To tackle this central question, we first asked whether preventing the primary immune response from occurring within the correct anatomical context leads to tolerance. In other words, does interfering with the primary step required for launching the adaptive immune response, the interaction of antigen presenting cells (APC) with T cells (Figure 2, point A), cause immunologic unresponsiveness? To answer this question, we transplanted fully vascularized cardiac allografts to mice that lack secondary lymphoid organs [2]. Secondary lymphoid organs (the spleen, lymph nodes and mucosal lymphoid tissues) are the seat of primary immune activation as they provide the optimal environment for APC–T cell interaction. As expected, we found that such mice are unable to reject their allografts because they cannot mount primary immune responses. Alloreactive T cells in these recipients, however, remained immunocompetent as they quickly mediated allograft rejection when transferred to an immunodeficient host that had a full complement of secondary lymphoid organs. Therefore, chance encounter between T cells and alloantigens outside the context of secondary lymphoid organs does not lead to T cell tolerance but, instead, the transplanted organ is ignored and the alloreactive T cells remain functionally intact. This finding implies that clinical strategies based on global immunosuppression, which prevents primary T cell activation, are unlikely to achieve tolerance.

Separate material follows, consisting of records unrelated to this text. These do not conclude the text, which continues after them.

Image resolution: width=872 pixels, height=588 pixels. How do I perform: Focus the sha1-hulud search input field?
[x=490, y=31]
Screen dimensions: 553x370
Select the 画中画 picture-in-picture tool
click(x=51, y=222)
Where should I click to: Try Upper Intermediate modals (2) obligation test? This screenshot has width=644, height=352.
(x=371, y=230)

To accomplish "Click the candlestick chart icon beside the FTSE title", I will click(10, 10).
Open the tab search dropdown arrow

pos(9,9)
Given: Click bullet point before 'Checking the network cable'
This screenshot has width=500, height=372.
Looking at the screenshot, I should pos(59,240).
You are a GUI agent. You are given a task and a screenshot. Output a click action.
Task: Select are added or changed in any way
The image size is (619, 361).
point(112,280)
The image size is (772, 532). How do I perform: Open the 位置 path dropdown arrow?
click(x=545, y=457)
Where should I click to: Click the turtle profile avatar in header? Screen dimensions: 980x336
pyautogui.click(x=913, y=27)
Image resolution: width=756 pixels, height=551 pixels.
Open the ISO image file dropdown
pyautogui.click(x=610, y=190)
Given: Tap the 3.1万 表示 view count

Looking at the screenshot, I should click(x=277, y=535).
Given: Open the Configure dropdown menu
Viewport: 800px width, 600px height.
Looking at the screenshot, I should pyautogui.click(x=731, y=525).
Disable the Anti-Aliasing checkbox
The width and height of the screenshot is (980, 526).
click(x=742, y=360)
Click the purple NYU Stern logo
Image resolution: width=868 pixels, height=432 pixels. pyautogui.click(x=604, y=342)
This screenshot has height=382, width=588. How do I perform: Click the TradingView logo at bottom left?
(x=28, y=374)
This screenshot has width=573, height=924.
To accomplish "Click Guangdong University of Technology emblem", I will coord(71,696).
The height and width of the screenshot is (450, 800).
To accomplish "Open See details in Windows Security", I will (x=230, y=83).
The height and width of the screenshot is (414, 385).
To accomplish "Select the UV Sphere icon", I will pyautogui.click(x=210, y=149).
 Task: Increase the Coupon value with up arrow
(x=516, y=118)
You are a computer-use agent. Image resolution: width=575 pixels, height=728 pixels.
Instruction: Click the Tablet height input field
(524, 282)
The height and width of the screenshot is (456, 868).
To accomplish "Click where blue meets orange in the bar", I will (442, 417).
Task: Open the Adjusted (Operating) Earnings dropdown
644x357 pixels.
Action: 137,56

Cytokines: friends or foes?

It is generally assumed that blocking mitogenic T cell cytokines, particularly interleukin-2 (IL-2), not only prevents the proliferation of activated T cells but also coerces these cells to die or become anergic. Therefore, we and others asked whether targeting the expansion phase of the alloimmune response (Figure 2) leads to transplantation tolerance by studying allograft survival in mice that lack IL-2. The results of these experiments were completely unexpected. First, allograft rejection occurred unhindered in the absence of IL-2 [3,4]. Secondly, long-term allograft survival or tolerance could not be induced in IL-2-deficient mice, even when effective immunosuppressive or immunomodulatory agents were administered [4,5]. Unknown to transplant immunologists at the time was the fact that IL-2 plays a dual in vivo role. On one hand, it is an important but dispensable T cell mitogen. On the other hand, it is indispensable for preparing activated T cells for apoptosis, a phenomenon often referred to as activation-induced cell death (AICD) [4]. The role of IL-2 in mediating AICD cannot be substituted for by other T cell mitogens [6]. In addition to IL-2, interferon-{gamma} and perforin, which were initially believed to be essential mediators of rejection, turned out to be critical for down-regulating alloimmune responses [7,8]. Therefore, conventional immunosuppressive strategies, which block cytokine production or function, specifically that of IL-2, are unlikely to facilitate tolerance induction but, instead, may hinder it.

Undesirable memories

A cardinal feature of the adaptive immune response is its ability to generate long-lived populations of memory T lymphocytes (Figure 2) [9]. Memory T cells are specific to the antigen encountered during the primary immune response and react rapidly and vigorously upon re-encounter with the same antigen. Memory T cells that recognize microbial antigens provide the organism with long-lasting protection against potentially fatal infections. On the other hand, memory T cells that recognize donor alloantigens jeopardize the survival of life-saving organ transplants [10]. Memory T cells constitute a formidable hurdle to tolerance induction because they have several functional advantages over their naïve counterparts: they live much longer, have access to both lymphoid and non-lymphoid tissues and have much less stringent activation requirements. Using a murine model of heart transplantation, we recently addressed the anatomic requirements for the activation of allospecific memory T cells. We found that, unlike naïve T cells, antigen-experienced memory T cells mount a productive immune response that leads to allograft rejection and beget more memory T cells independent of secondary lymphoid organs [11]. As little as a few thousand allospecific CD8 memory T cells were able to migrate directly to the allograft and mediate its rejection in an immunodeficient host that lacks secondary lymphoid tissues. The memory T cell response in these experiments could not be suppressed by agents that effectively block naïve T cell costimulation, hinting at the formidable challenge that lies ahead of us if we were to successfully prevent allospecific memory responses. Equally surprising was our finding that the long-term maintenance of CD8 memory T cell populations is inhibited by IL-2 [12], again indicating that IL-2 blockade may hinder the induction of stable tolerance.

Concluding remarks

The journey towards transplantation tolerance has been full of surprises. We have come to realize that T cell activation in the presence of IL-2 is a pre-requisite for tolerance induction, and that memory T cells remain a major hurdle to achieving donor-specific immunologic unresponsiveness in transplant recipients. Perhaps tolerance will be achieved only after we carefully assess our current understanding of the alloimmune response. We can only hope that through further research our ignorance will one day turn into memorable scientific reality.

Acknowledgments

This editorial is based on a lecture by the same title given at the 2002 annual meeting of the American Society of Nephrology (Young Investigator Award and Address).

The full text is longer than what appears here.